La principale qualité de L’Outsider réside dans son ouverture. Un homme est accusé de meurtre : de nombreux témoins l’ont vu sur les lieux du crime. Pourtant, il clame son innocence et affirme s'être trouvé, au même moment, dans un autre endroit, là encore entouré de témoins. Le roman nous confronte alors au motif troublant du double — une même personne présente en deux lieux simultanément —, une énigme qui pose de sérieux problèmes à la police chargée de l’enquête.
Cette première partie est haletante. Le lecteur tourne les pages avec avidité à mesure que l’enquête judiciaire progresse et que la problématique du double s’insinue peu à peu, faisant planer une légère touche de fantastique au cœur d’un récit réaliste et tendu.
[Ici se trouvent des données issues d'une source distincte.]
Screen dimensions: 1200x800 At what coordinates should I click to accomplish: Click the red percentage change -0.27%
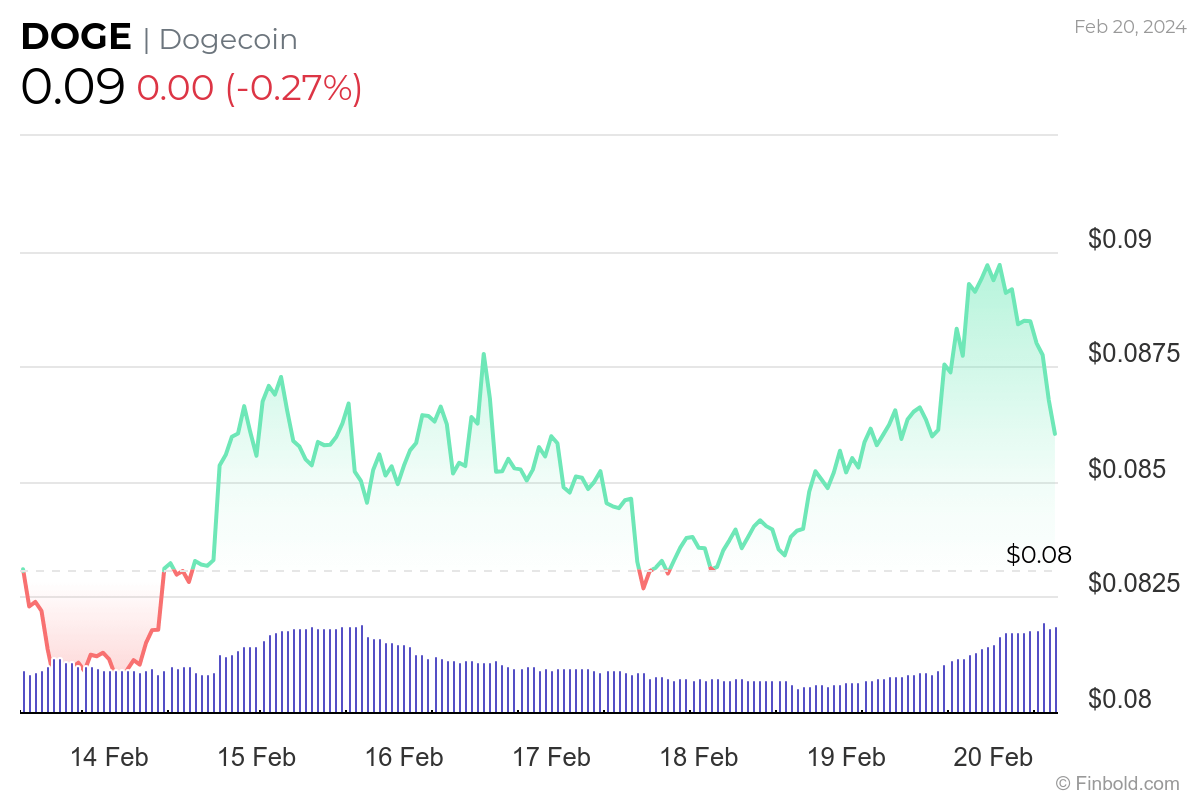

Cependant, à mi-parcours, tout s’effondre. Le basculement coïncide avec l’apparition du personnage d’Holly Gibney — désormais récurrente dans l’œuvre de Stephen King —, qui charrie avec elle les faiblesses narratives déjà présentes dans la trilogie de l’inspecteur Hodges. Le mystère, pourtant soigneusement construit, est soudain balayé en quelques pages : toutes les explications sont livrées de manière trop directe, presque scolaire, comme sur une page Wikipédia. C’est là l’une des limites de King quand il écrit un polar : son recours au fantastique, au lieu de renforcer l’énigme, devient excessivement rationnel et sur-explicatif.
Le final — bien trop long au regard de ce qu’il a à raconter — se résume à une chasse à l’homme rappelant celle de Dracula, avec Holly Gibney dans le rôle d’un Van Helsing moderne. Si certaines scènes demeurent efficaces, la déception domine face au potentiel exceptionnel du début de l’intrigue, qui laissait espérer un roman bien plus ambitieux et dérangeant.